Editor’s Note: The 50th Annual Meeting of the European Society for Blood and Marrow Transplantation (EBMT) was held from April 14th to 17th in Glasgow, United Kingdom, showcasing the latest advancements in stem cell transplantation and cell therapy. These advancements are driving better clinical outcomes for patients with hematological diseases and blood cancers. At this year’s conference, two studies conducted by Professor Xiaoyan Ke from Peking University Third Hospital/Beijing Chaoyang Hospital and Professor Kai Hu from Beijing Chaoyang Hospital were presented, highlighting how combined autologous hematopoietic stem cell transplantation and CAR-T cell therapy can improve survival rates for lymphoma and multiple myeloma patients.
Study One
Combining Autologous Hematopoietic Stem Cell Transplantation with CAR-T Cell Therapy Significantly Improves Progression-Free Survival in Relapsed/Refractory Central Nervous System Lymphoma
Presenter: Rui Liu
Background:
Treating relapsed/refractory central nervous system lymphoma (R/R CNSL) presents clinical challenges. CAR-T therapy has shown effectiveness in relapsed/refractory diffuse large B-cell lymphoma, and studies have indicated a high response rate in R/R CNSL treatment. However, the progression-free survival and long-term efficacy are not satisfactory. This study aims to explore the efficacy of CAR-T in R/R CNSL and factors influencing long-term survival.
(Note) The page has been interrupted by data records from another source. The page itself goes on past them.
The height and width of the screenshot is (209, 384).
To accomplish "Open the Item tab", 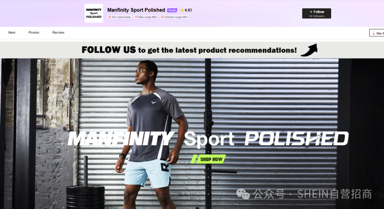I will click(11, 32).
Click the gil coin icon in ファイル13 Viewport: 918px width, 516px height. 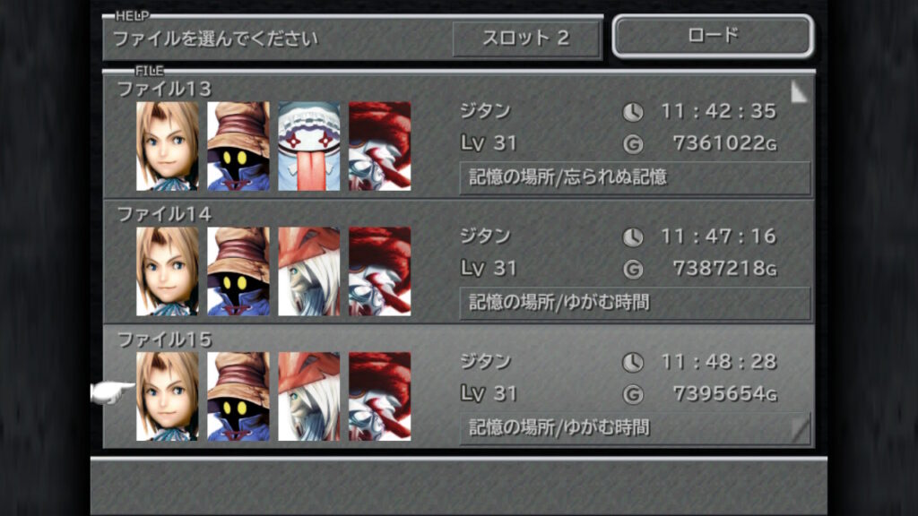click(x=632, y=144)

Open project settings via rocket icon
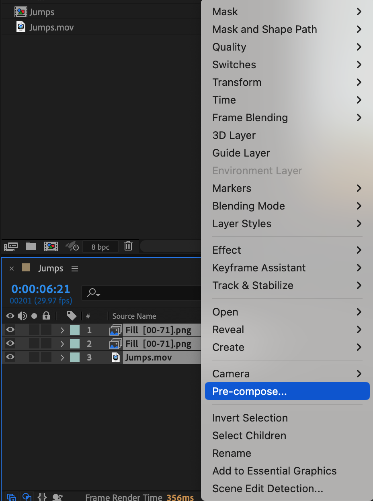pyautogui.click(x=72, y=246)
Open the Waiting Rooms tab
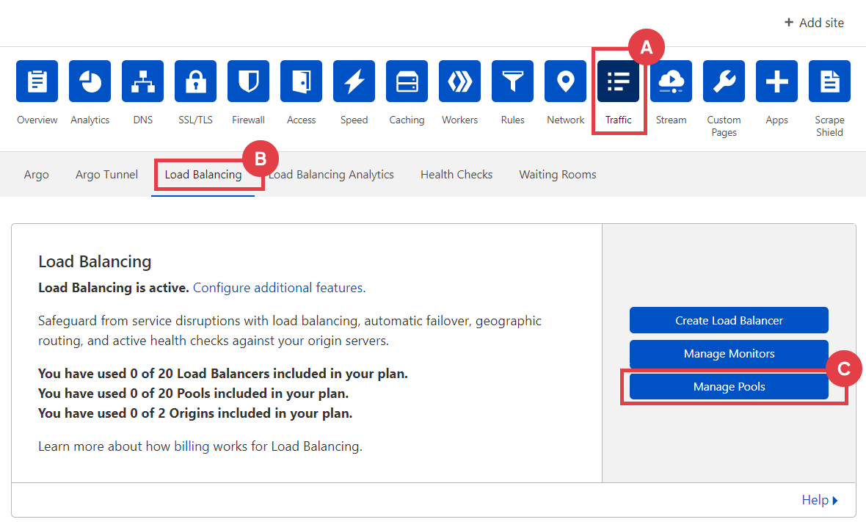This screenshot has height=522, width=866. pos(557,175)
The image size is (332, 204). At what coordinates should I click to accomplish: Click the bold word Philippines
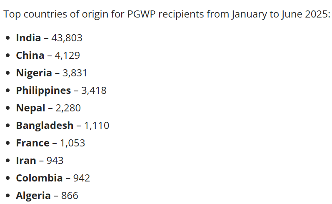tap(43, 91)
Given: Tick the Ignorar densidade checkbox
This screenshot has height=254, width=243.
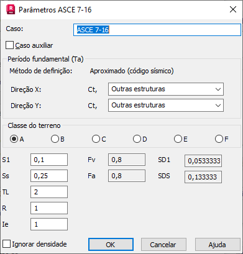Looking at the screenshot, I should click(6, 244).
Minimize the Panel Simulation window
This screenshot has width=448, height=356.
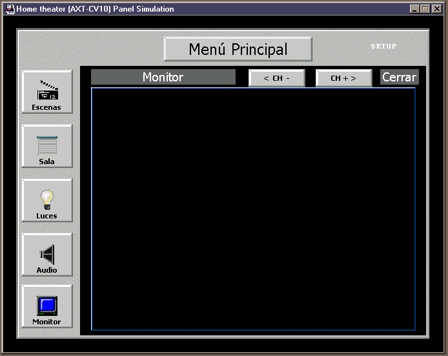414,9
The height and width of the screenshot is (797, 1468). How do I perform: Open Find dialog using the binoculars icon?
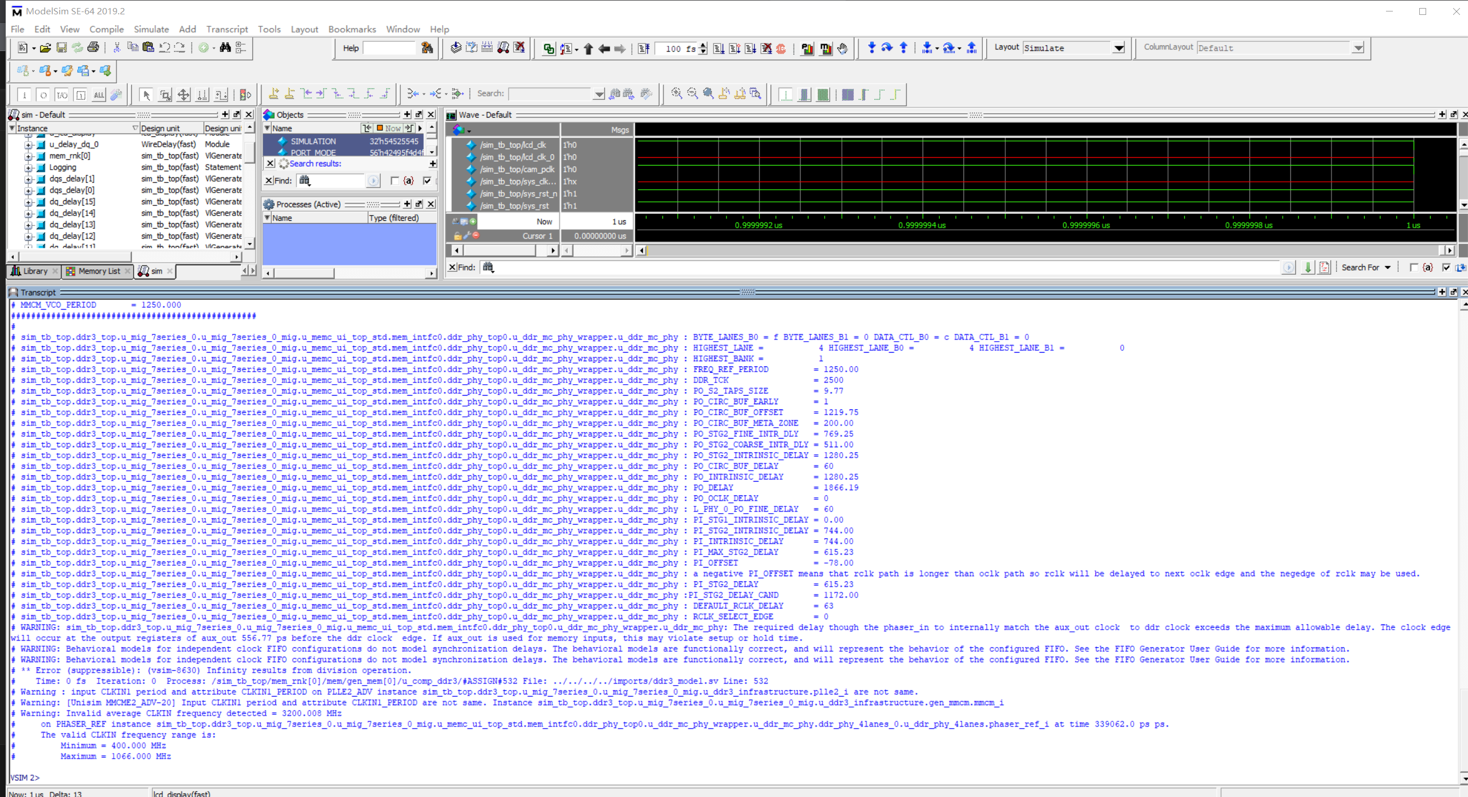click(x=225, y=48)
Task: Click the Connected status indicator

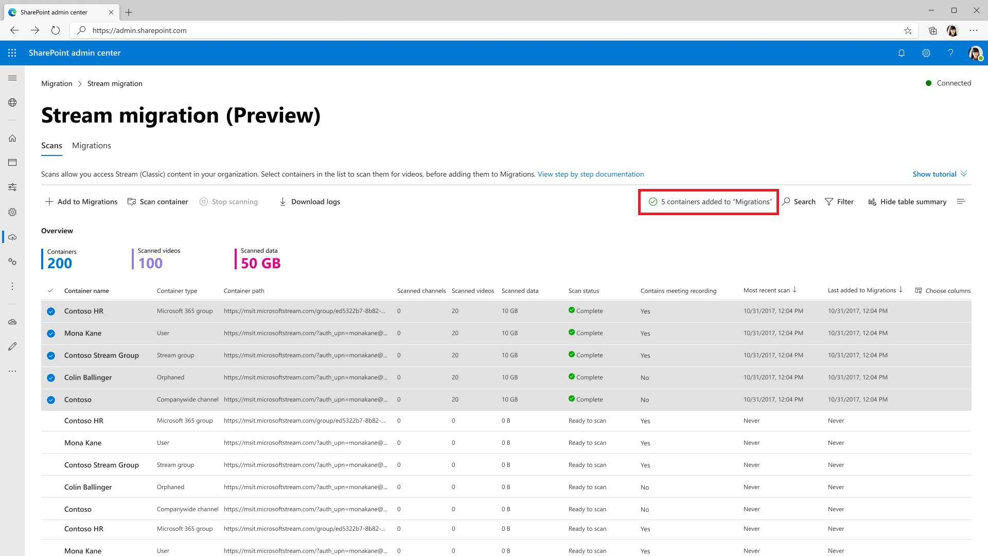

Additionally, the safety and efficacy of combining autologous hematopoietic stem cell transplantation (ASCT) with CAR-T therapy were analyzed.
Methods:
This single-center retrospective study analyzed patients with R/R CNSL who received CAR-T therapy at Beijing Chaoyang Hospital from March 2019 to August 2023. Baseline characteristics are shown in Table 1. 68% (47/69) had brain parenchymal involvement, 17% (12/69) had central nervous system (CNS) involvement, and 14% (10/69) had both. 65.2% (45/69) of patients achieved objective responses after bridging therapy, with 33 cases of complete response (CR) and 12 cases of partial response (PR). Based on the response to bridging therapy, patients were divided into two groups: Bridging Effective (BE), including CR/PR patients, and Bridging Ineffective (BI), including stable disease (SD)/disease progression (PD) patients. In the BE group, 53.3% (24/45) of patients underwent ASCT combined with CAR-T therapy.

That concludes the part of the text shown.